Safe and Scalable Web Agent Learning via Recreated Websites
This addresses the challenge of unsafe and limited training environments for web agents, offering a scalable solution for autonomous web interaction.
The authors tackled the problem of training autonomous web agents by proposing VeriEnv, a framework that clones real-world websites into synthetic environments, enabling agents to self-generate tasks with verifiable rewards, which resulted in agents generalizing to unseen websites and achieving site-specific mastery through scalable training.
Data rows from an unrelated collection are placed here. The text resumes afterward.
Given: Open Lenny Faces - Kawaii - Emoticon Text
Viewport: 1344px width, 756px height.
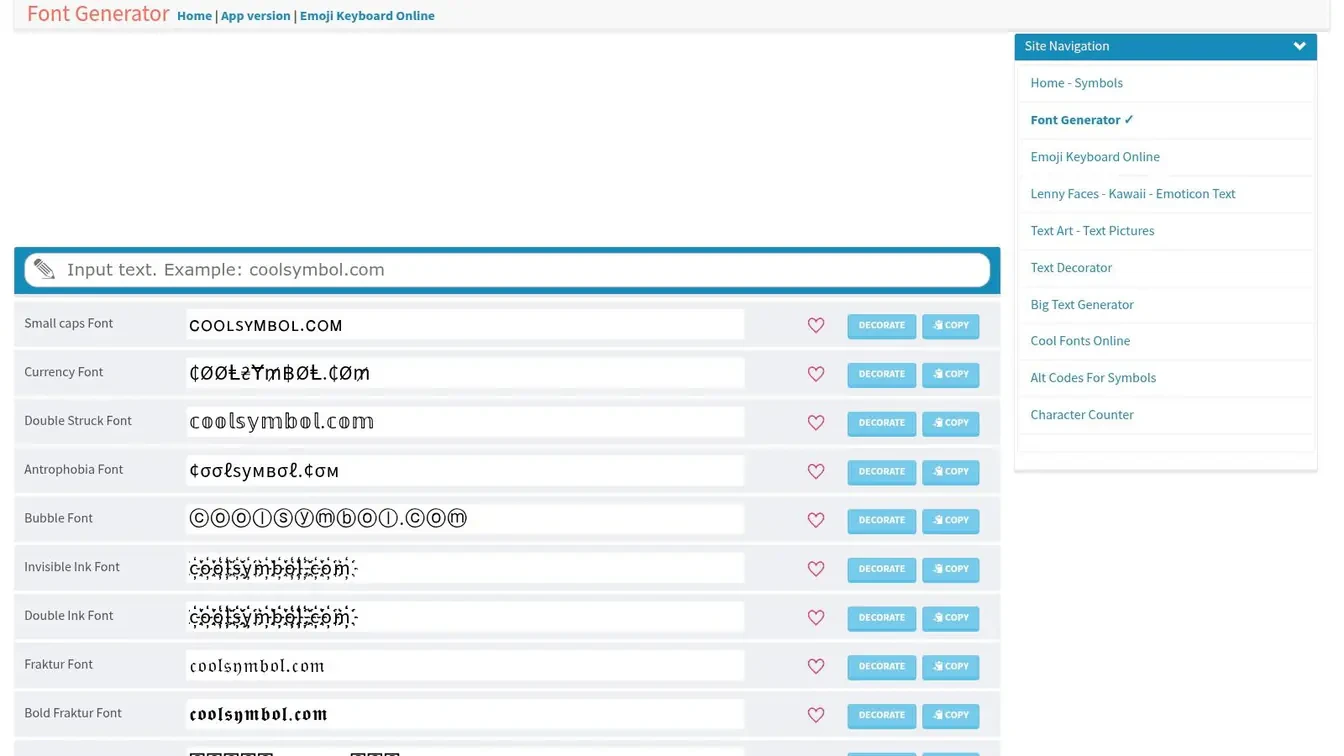Looking at the screenshot, I should pos(1133,193).
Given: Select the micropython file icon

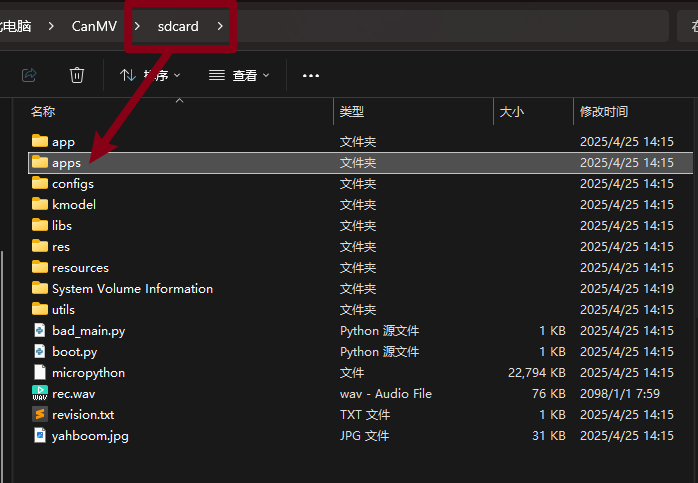Looking at the screenshot, I should (40, 372).
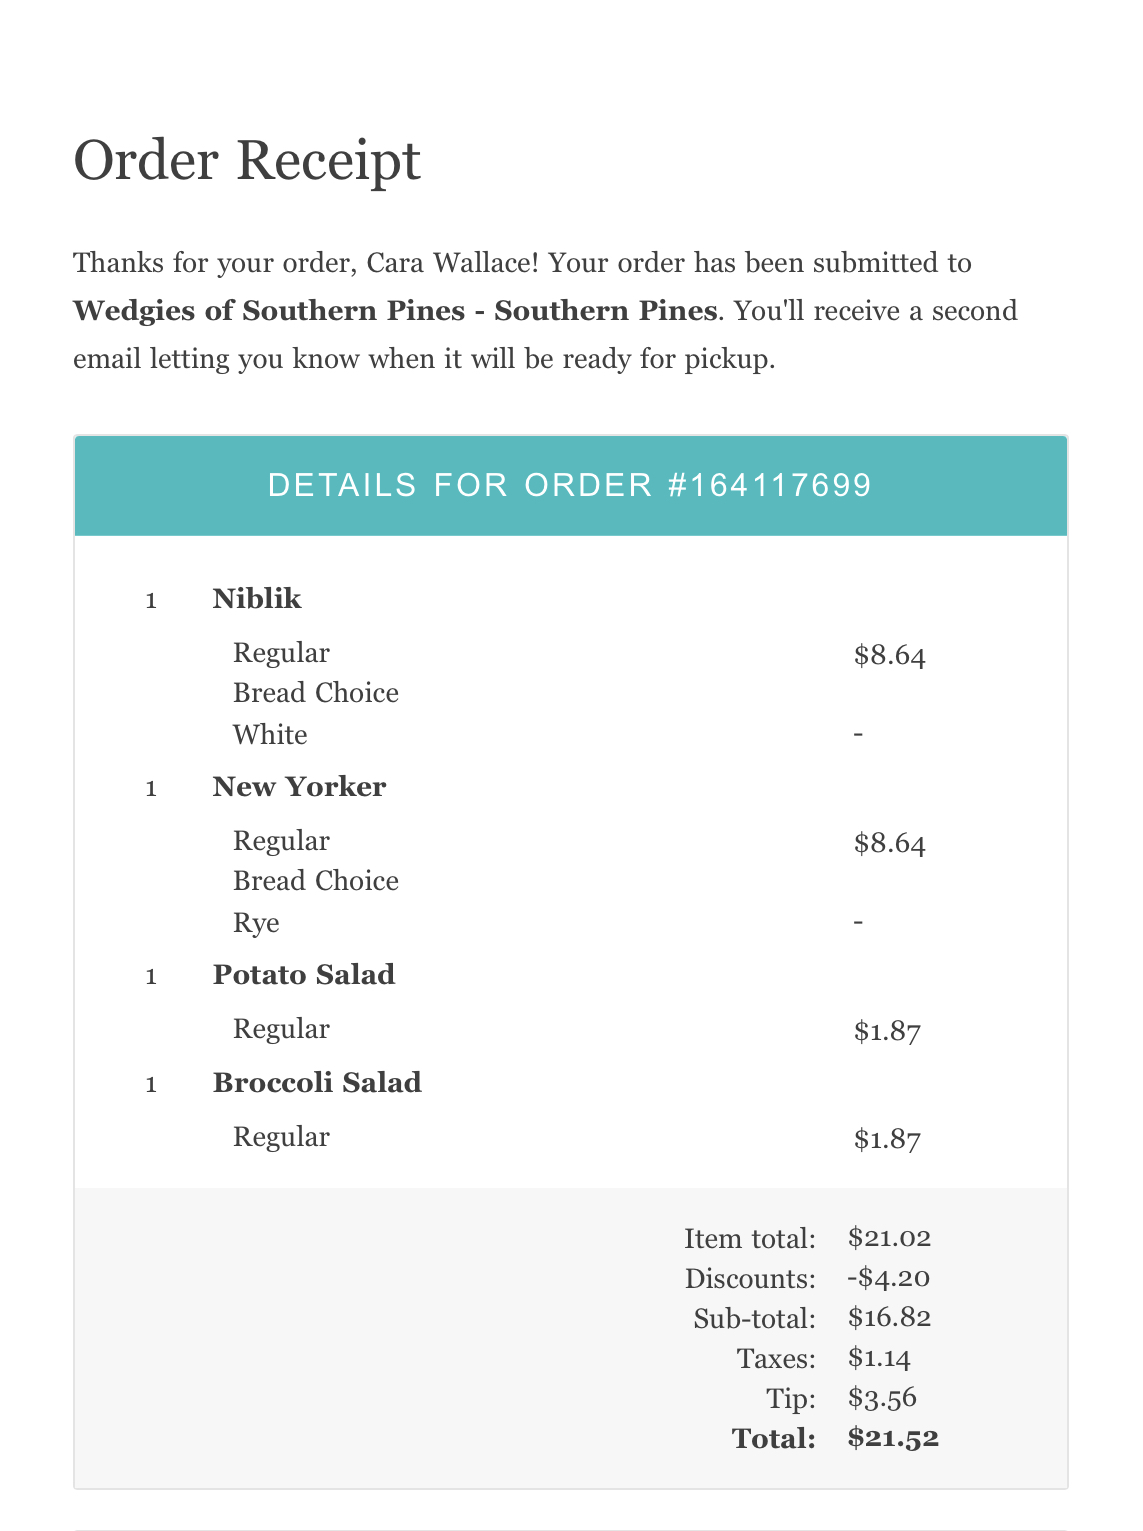Click the Taxes amount $1.14
This screenshot has height=1531, width=1143.
click(879, 1358)
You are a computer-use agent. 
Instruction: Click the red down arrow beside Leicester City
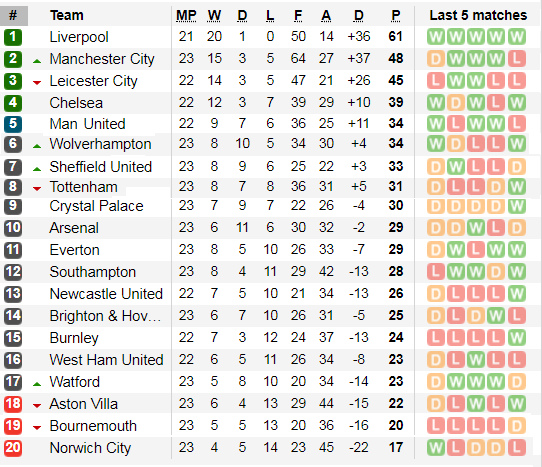tap(37, 82)
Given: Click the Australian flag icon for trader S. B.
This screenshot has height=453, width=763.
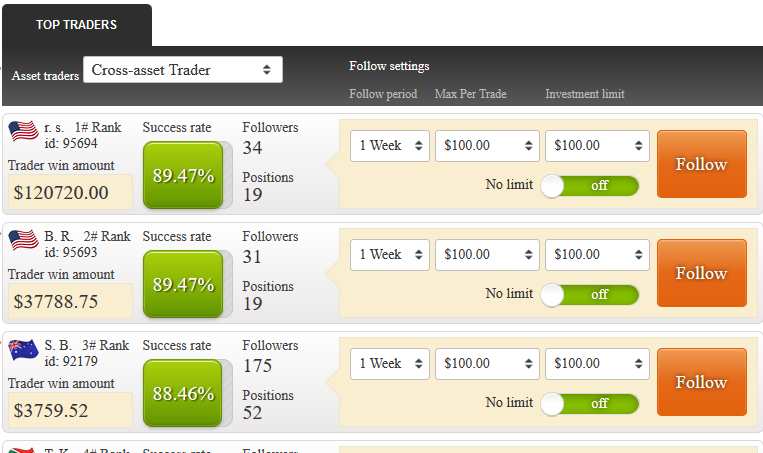Looking at the screenshot, I should pos(23,350).
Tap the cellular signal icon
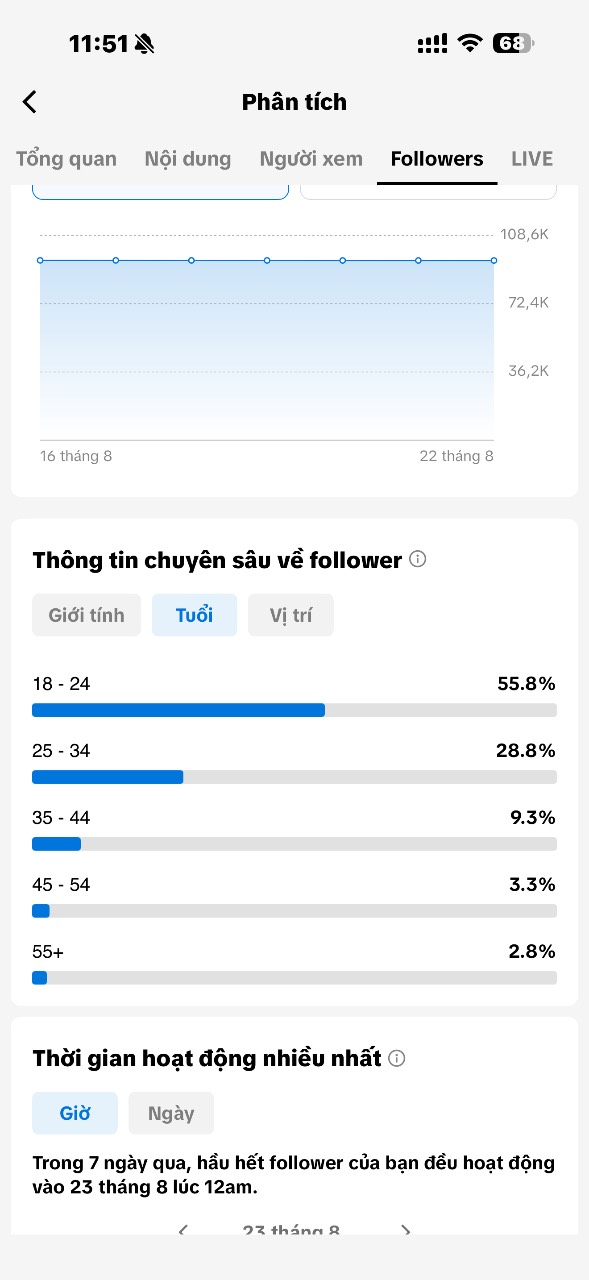 tap(432, 43)
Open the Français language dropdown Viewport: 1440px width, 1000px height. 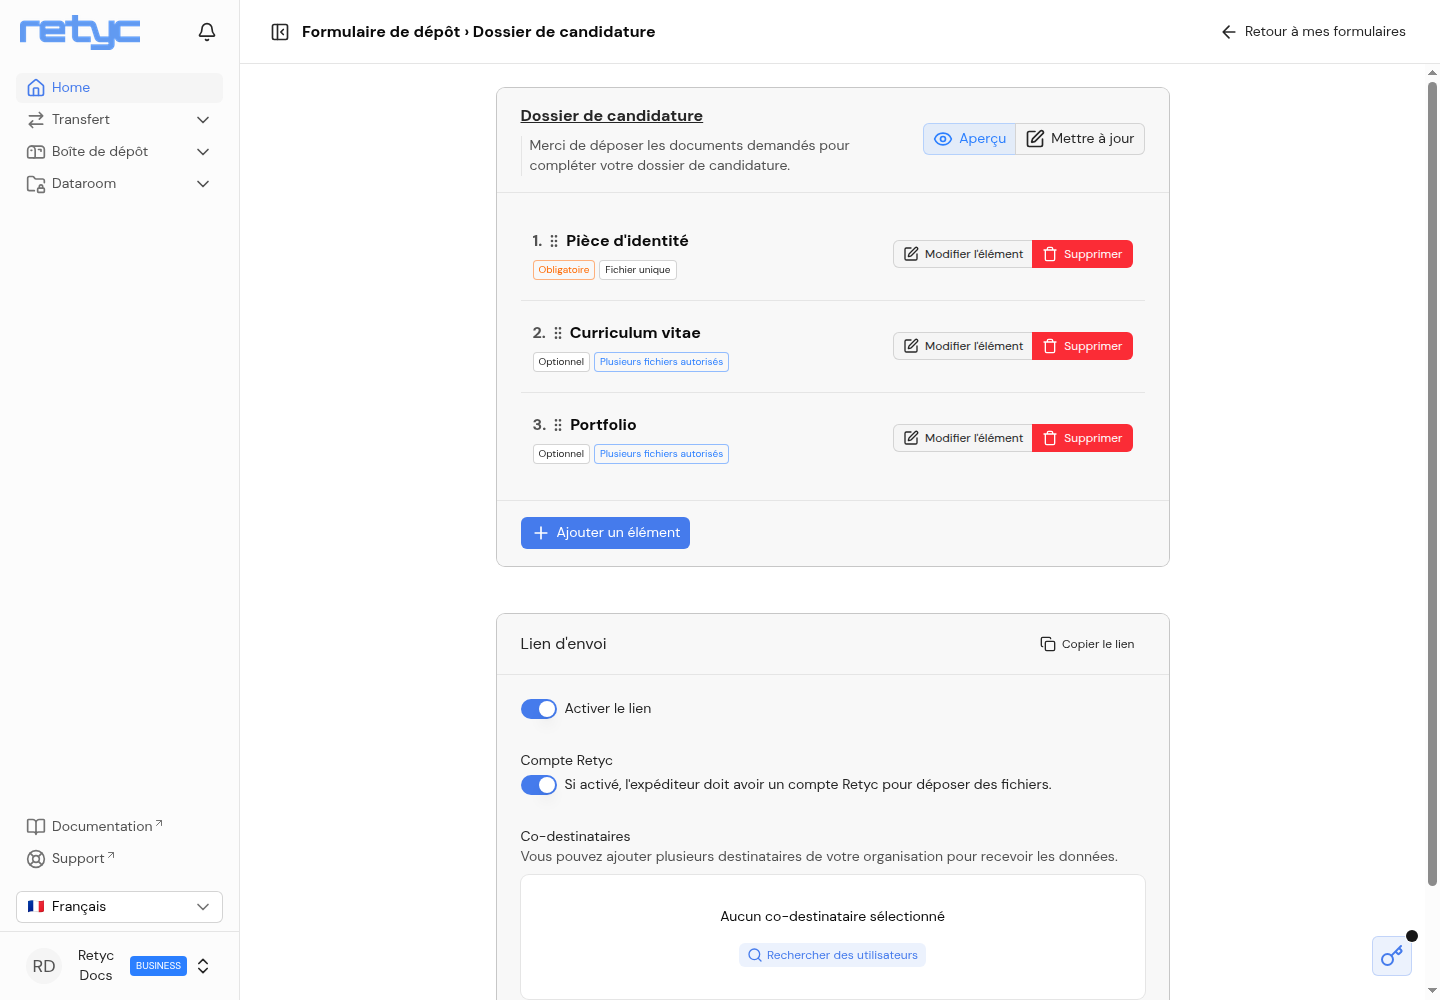(119, 907)
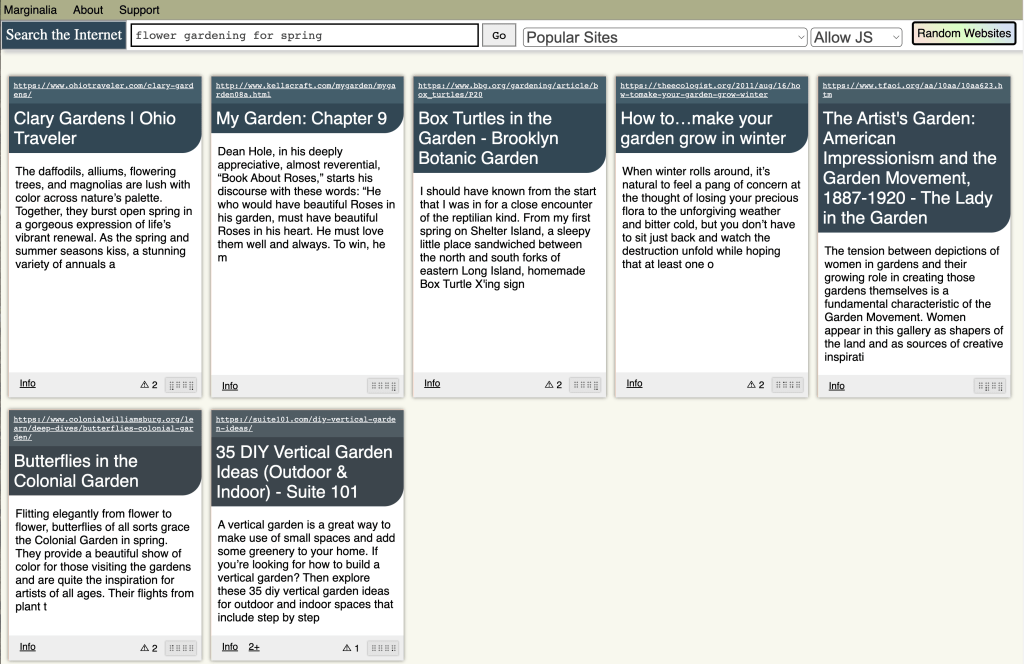1024x664 pixels.
Task: Open 'Butterflies in the Colonial Garden' result title
Action: tap(76, 471)
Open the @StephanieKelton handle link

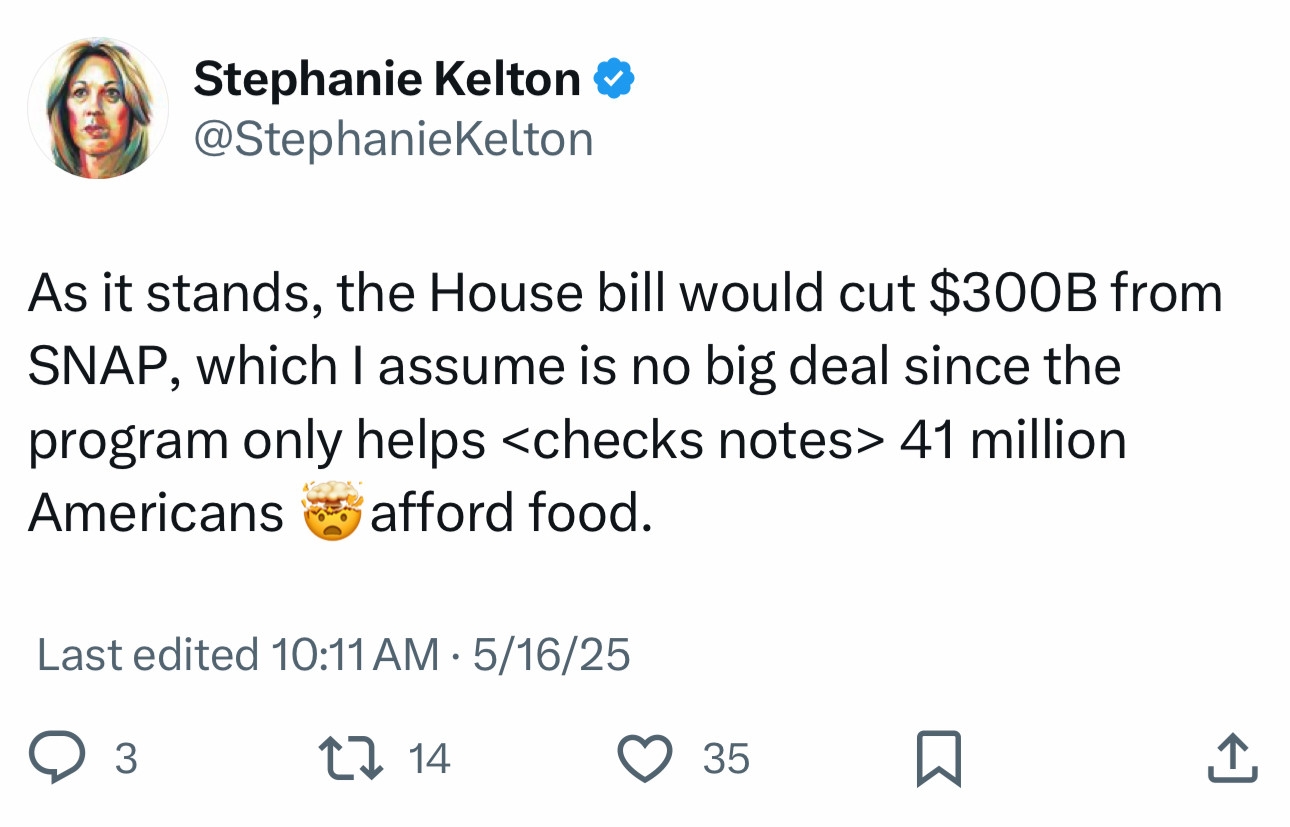(393, 139)
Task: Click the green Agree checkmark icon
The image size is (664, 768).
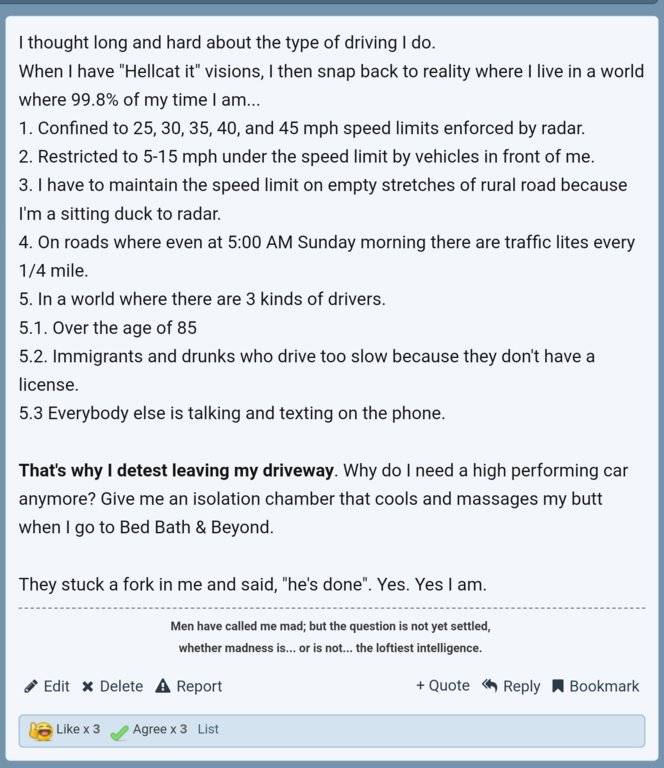Action: [x=119, y=731]
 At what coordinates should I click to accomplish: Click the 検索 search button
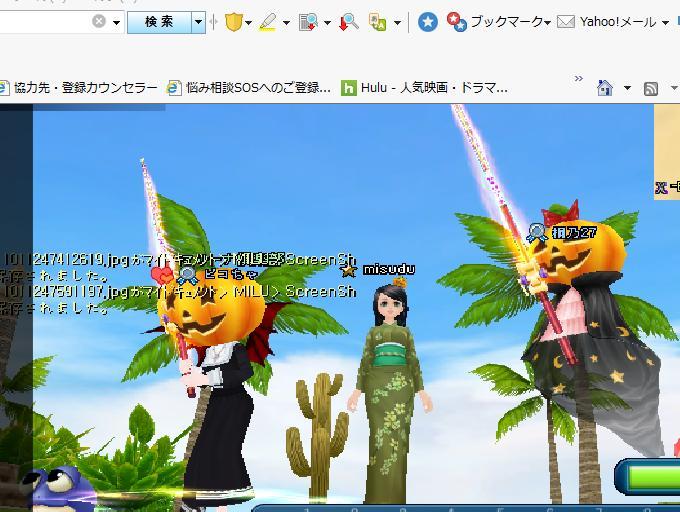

Training autonomous web agents is fundamentally limited by the environments they learn from: real-world websites are unsafe to explore, hard to reset, and rarely provide verifiable feedback. We propose VeriEnv, a framework that treats language models as environment creators, automatically cloning real-world websites into fully executable, verifiable synthetic environments. By exposing controlled internal access via a Python SDK, VeriEnv enables agents to self-generate tasks with deterministic, programmatically verifiable rewards, eliminating reliance on heuristic or LLM-based judges. This design decouples agent learning from unsafe real-world interaction while enabling scalable self-evolution through environment expansion. Through experiments on web agent benchmarks, we show that agents trained with VeriEnv generalize to unseen websites, achieve site-specific mastery through self-evolving training, and benefit from scaling the number of training environments. Code and resources will be released at https://github.com/kyle8581/VeriEnv upon acceptance.